KURAN’DAN ANLADIKLARIM
(Not: Bu yazı Aralık 2013’te bu sitede yayınlanmıştı. Silindiğinden aynen yayınlıyoruz.)
Allah Kuran’ında “bazı insanların kötülüklerini diğer bazılarıyla savmasaydık, düzen bozulurdu” der. Ama birçok ayette de helak ettiği kavimlerden bahseder.

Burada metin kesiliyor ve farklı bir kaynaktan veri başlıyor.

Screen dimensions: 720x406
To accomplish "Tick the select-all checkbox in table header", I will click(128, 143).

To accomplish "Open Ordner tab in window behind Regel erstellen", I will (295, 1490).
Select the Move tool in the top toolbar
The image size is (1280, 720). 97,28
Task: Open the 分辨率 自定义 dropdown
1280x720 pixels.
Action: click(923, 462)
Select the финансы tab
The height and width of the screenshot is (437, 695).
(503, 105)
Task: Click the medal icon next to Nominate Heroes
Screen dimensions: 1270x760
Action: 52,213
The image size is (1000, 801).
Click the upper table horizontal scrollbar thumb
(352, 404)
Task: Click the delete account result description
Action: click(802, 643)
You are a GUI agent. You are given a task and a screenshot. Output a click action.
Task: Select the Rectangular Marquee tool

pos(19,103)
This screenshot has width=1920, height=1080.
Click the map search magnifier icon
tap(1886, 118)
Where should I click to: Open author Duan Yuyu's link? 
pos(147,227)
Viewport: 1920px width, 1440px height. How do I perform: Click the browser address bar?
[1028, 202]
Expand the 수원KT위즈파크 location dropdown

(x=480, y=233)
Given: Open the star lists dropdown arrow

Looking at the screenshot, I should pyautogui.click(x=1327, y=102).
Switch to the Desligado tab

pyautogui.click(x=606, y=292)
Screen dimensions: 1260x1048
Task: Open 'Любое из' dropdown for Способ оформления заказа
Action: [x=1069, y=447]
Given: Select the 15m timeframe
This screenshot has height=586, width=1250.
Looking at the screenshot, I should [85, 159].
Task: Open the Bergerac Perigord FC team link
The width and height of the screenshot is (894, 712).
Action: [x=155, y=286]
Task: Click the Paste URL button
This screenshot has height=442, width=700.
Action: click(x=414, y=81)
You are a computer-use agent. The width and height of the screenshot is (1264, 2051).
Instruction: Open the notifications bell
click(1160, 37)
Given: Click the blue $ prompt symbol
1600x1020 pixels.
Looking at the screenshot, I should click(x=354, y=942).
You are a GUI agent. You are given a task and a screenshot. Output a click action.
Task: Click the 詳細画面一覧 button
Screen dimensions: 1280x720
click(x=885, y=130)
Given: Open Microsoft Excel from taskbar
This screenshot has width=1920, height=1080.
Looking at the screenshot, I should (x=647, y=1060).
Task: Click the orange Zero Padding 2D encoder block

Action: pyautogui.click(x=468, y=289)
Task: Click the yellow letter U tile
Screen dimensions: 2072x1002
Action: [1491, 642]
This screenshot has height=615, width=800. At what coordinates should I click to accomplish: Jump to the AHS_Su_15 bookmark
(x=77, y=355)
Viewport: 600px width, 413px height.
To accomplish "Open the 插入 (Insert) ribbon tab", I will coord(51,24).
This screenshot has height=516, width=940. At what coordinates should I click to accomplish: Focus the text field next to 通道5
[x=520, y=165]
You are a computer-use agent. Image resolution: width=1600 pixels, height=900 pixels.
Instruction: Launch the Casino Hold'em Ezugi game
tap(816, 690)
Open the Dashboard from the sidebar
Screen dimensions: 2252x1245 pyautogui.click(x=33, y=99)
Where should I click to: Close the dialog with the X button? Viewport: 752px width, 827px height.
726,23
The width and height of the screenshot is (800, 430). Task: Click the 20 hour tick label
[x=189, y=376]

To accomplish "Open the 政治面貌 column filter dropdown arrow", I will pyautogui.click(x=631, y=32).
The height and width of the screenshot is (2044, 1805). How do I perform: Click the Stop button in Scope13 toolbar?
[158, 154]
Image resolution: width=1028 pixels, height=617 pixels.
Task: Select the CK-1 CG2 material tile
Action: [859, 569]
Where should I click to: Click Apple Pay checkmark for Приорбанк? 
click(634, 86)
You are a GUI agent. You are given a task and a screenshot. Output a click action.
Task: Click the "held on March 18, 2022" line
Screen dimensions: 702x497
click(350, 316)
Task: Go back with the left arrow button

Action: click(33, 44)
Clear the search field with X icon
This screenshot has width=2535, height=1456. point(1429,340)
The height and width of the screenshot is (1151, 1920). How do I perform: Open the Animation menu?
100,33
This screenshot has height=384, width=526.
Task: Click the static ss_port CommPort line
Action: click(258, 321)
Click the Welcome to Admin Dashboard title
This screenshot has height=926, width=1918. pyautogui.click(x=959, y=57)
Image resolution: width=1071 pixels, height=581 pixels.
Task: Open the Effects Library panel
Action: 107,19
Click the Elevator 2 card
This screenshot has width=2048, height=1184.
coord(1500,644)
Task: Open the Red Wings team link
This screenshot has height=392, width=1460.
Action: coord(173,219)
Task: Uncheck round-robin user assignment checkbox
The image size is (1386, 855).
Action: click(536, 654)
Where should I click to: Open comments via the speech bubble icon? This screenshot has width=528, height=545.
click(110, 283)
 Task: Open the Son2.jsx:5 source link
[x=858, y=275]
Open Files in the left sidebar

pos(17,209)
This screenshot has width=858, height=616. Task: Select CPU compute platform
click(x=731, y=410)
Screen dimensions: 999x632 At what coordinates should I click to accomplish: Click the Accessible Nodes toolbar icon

Acaba kötülükleri önlemek için, her zaman bazı insanları neden desteklememiş de kavimleri helak etmiştir. Kuran’a baktığımızda, o bölgelerin insanlarına Allah’ın hidayet teklif ettiğini (yani doğruyu görmeleri için imkân verdiğini), ama büyük çoğunluğunun kabul etmeyip reddettiğini anlarız.
Allah sunduğu hidayet imkânına sırt çeviren o insanların kalplerini mühürlüyor. Onlara dünya nimetlerini süslü gösteriyor. Sonunda hepsini helak ediyor. Zaten helak etmese de o insanlar huzuruna geldiklerinde, gereken cezayı vereceğini taahhüt ediyor.
Hâlbuki Allah, Kuran’da Hz. Musa’nın ağzından “Allah, bozguncuların işlerini düzeltmez.” ve Hz. Yusuf’un ağzından “Allah hainlerin hilesini başarıya ulaştırmaz” buyuruyor.
Allah böyle bir taahhüdü, bozguncuların ve hainlerin karşısında iyiliği, dürüstlüğü temsil eden peygamberler ve onlarla birlikte olan insanlar olduğu için yapıyor.
Demek ki dünyada iyiliği, adaleti tesis etme mücadelesi veren yeterince insan olduğunda, Allah bu insanları Kendisinin dünyadaki halefleri olarak görüyor. Böyle insanlarla mücadele eden bozguncuların, münafıkların ve hainlerin hilelerini başlarına geçiriyor.
Dolayısıyla sonunda iyiler galip geliyor. Ama iyilerin iyi görünürken aslında içten pazarlıklı oldukları, birlikte ve cesaretle hareket etmediği durumlarda, bozguncuların, hainlerin ve bunlara ses çıkarmayanların hepsini helak ediyor. Yerlerine yeni kavimler getiriyor.
Hattâ Nuh Tufanında olduğu gibi, gerek duyarsa bir gemi dışındaki dünyanın bütün insanlarını helak edip yerlerine yenilerini getiriyor.
Demek ki bizler kendimiz, kötülerle ve halkı kandırarak kendi nefsani düzenlerini sürdürürken bir de kendilerinin doğru yolda olduklarını iddia edenlerle mücadele etmeliyiz. Mücadele etmezsek, adaleti tesis etmeye çabalamazsak, bizler de helak olabiliriz. Allah bizlerin yerine yeni insanlar getirir.
Eğer mücadele edersek, Allah’ın dünyadaki halifeleri olmaya layık oluruz, iyilik galip gelir. Bizlere de, hem bu dünyada hem de öbür dünyada iyiliklere ve güzelliklere mazhar olma fırsatı verir.
O halde oturduğumuz yerden her şeyi Allah’tan ve başkalarından beklemeyip, Allah’ın bizlere verdiği akıl, irade ve cesaretle ilkelerimizden ödün vermeden hak ve adaletin tesisi için çalışmalıyız.